▶ **Problem to work on**
Every line that contains "computer" must be located and copied from the data.

▶ **Material for this exercise**
....
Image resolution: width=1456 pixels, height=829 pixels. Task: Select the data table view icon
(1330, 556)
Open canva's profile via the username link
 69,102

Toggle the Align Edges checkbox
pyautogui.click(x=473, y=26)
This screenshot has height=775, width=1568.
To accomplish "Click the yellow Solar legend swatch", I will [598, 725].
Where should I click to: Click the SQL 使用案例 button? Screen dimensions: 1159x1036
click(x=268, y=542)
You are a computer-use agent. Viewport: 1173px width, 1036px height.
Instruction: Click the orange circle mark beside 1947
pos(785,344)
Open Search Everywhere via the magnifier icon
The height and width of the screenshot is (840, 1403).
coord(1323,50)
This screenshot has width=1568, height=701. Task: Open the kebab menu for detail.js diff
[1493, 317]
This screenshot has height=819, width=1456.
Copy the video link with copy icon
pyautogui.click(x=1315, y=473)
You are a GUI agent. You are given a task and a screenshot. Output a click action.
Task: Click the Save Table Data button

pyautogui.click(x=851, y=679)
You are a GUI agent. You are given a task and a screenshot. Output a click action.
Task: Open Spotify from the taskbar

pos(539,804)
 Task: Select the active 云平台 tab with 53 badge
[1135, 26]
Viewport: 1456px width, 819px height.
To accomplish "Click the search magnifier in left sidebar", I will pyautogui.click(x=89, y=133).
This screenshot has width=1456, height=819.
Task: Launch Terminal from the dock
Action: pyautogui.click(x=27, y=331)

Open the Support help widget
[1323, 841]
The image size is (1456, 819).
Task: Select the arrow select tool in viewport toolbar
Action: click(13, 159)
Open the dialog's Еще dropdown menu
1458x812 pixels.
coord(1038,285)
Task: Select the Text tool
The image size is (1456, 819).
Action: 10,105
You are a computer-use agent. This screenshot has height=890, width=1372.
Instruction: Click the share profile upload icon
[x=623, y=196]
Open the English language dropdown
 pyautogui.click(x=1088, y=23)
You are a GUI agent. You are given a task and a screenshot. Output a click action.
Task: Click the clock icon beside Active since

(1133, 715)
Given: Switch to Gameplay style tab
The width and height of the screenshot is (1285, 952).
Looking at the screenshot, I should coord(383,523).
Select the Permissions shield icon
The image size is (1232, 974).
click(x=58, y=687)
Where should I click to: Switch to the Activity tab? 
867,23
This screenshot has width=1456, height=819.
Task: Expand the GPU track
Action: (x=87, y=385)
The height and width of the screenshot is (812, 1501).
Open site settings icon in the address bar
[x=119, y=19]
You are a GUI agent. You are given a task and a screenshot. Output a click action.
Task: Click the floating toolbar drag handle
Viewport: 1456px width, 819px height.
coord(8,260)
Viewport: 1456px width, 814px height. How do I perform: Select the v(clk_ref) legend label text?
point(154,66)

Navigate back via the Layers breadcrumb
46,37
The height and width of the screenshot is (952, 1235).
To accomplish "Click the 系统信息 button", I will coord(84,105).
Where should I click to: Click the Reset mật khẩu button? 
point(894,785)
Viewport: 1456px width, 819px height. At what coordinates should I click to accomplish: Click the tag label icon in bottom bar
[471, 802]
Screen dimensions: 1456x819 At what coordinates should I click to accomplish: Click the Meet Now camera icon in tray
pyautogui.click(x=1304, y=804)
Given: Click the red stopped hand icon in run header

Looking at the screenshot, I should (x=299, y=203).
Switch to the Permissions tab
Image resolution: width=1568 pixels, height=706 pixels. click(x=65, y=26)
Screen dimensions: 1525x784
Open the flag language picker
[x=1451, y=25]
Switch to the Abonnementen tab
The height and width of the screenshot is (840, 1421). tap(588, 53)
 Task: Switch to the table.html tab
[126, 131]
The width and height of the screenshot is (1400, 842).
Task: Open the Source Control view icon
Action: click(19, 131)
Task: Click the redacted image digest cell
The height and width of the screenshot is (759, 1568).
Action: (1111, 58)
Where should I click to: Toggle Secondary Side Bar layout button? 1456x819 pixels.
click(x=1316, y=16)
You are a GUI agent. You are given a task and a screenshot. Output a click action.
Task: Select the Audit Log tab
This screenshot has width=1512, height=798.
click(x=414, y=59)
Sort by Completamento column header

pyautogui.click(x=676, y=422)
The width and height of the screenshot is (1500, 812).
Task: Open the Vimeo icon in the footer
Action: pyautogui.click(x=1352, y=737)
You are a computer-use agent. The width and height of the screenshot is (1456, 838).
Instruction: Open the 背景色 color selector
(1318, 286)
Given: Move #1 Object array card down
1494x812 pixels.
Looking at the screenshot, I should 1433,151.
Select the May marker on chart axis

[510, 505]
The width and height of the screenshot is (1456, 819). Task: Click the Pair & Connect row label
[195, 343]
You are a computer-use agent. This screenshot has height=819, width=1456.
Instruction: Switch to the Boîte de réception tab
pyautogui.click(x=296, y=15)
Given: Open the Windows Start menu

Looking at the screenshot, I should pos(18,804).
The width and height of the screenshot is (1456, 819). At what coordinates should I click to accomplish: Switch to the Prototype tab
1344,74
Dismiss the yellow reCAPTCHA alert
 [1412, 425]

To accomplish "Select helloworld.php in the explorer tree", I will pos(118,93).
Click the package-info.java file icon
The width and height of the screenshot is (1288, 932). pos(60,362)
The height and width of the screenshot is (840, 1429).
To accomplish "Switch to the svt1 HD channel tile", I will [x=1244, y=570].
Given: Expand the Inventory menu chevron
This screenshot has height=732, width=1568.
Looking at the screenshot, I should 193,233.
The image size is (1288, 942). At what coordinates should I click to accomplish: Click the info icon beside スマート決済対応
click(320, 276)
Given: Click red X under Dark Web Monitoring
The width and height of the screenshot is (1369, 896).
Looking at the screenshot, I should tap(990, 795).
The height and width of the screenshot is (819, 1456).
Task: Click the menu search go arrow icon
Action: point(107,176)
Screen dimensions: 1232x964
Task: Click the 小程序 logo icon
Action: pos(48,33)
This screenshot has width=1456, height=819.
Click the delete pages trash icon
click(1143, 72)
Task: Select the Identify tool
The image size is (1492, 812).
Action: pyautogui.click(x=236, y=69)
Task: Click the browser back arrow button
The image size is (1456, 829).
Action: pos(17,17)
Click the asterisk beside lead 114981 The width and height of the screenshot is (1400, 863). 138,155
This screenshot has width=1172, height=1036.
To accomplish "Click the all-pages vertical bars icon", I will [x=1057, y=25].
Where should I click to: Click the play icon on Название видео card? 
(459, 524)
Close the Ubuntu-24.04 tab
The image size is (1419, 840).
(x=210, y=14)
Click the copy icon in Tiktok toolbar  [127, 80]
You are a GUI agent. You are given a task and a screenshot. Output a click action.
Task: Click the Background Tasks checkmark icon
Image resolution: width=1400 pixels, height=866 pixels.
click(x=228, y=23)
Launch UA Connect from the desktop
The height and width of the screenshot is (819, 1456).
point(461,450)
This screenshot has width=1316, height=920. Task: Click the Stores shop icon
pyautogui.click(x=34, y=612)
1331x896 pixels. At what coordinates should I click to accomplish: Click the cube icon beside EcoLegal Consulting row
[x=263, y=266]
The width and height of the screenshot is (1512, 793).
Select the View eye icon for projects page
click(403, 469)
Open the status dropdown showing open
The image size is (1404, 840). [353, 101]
....
▶ **Final answer**
You are a computer-use agent. Viewport: 1173px width, 1036px height.
You are a computer-use agent. This screenshot has height=890, width=1372.
You are a computer-use agent. The width and height of the screenshot is (1456, 838).
You are a computer-use agent. This screenshot has height=819, width=1456.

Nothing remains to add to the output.